The sky cleared just in time for our passage through Glen Coe, so we got a much sunnier view of this spectacular highland valley than I remembered. We finally reached Fort William (and found a place where the children could be expected to eat) around half past seven, and we settled into this very tidy and accommodating guest house a little over an hour later.
This morning we returned to Glen Coe and took a trail walk, starting from the visitors' center and proceeding across the Coe itself on a foot bridge.
We went as far as Signal Rock, from which a beacon had signaled the Campbells to begin the notorious 1692 massacre of their hosts the Macdonalds of Glen Coe. As might be expected, it commands a good prospect of the Glen.
Our walk took us through deep hemlock forest and beside mossy banks.
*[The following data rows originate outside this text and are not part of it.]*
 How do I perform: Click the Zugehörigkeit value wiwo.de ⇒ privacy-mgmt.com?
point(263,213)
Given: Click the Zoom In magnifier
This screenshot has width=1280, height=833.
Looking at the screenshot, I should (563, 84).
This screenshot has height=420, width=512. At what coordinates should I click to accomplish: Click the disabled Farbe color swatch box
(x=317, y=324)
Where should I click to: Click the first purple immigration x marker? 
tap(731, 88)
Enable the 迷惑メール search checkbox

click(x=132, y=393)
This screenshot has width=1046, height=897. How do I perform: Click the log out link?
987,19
We then proceeded to "Highland Mystery World," where folkloric creatures including a kelpie and a fachan are portrayed by an assortment of puppets and live actors. (No selkies, though--sorry, Deborah!) It was a bit hokey and canned, of course, but relatively well done, especially two extended monologues performed in a little theater got up as a megalithic henge. An actor representing the Macdonald clan chief gave a posthumus reminiscence of the aforementioned massacre, and a sennachie (storyteller) told a comic but still somewhat grisly folk tale. The children seemed at the time more scared than amused by much of this, but by the end of the day their pleas to go back convinced us that it had been a delicious sort of terror.
After a late lunch (and picking up our laundry from "McKleener's") we split up. I ascended as high up the Ben Nevis footpath as I had time for, perhaps a little more than half-way. Stas went woolen-mill-shopping, taking the kids, the cash, and the room-key. I just took a little extra clothing, water, and of course the camera.
Today we visited Eilean Donan Castle on our way to Skye. This castle was busted down by naval bombardment centuries ago and what you see is a rebuilt version dating from early in this century; but still it is marvelously picturesque, and a great spot for an enterprising bagpipe busker to ply his trade. (I pitched a pound into his instrument case, but did not presume to call the tune even so.) Here too I was taking the next generation of Donovans somewhere I remember being taken by the earlier generation decades before. Film buffs may recognize the place, not from Entrapment (that one is on Mull), but from The World is not Enough and The Highlander. (Highlander IV, I was told, had just wrapped up shooting here a few weeks earlier.)
Our agreeably remote hotel here gave me my first taste of real Scottish haggis (deliciously served with a dram of the local malt, Talisker) and provides wonderful sunset and other views, from its beer garden and elsewhere, of Loch Harport, a "sea loch" or inlet of the Atlantic.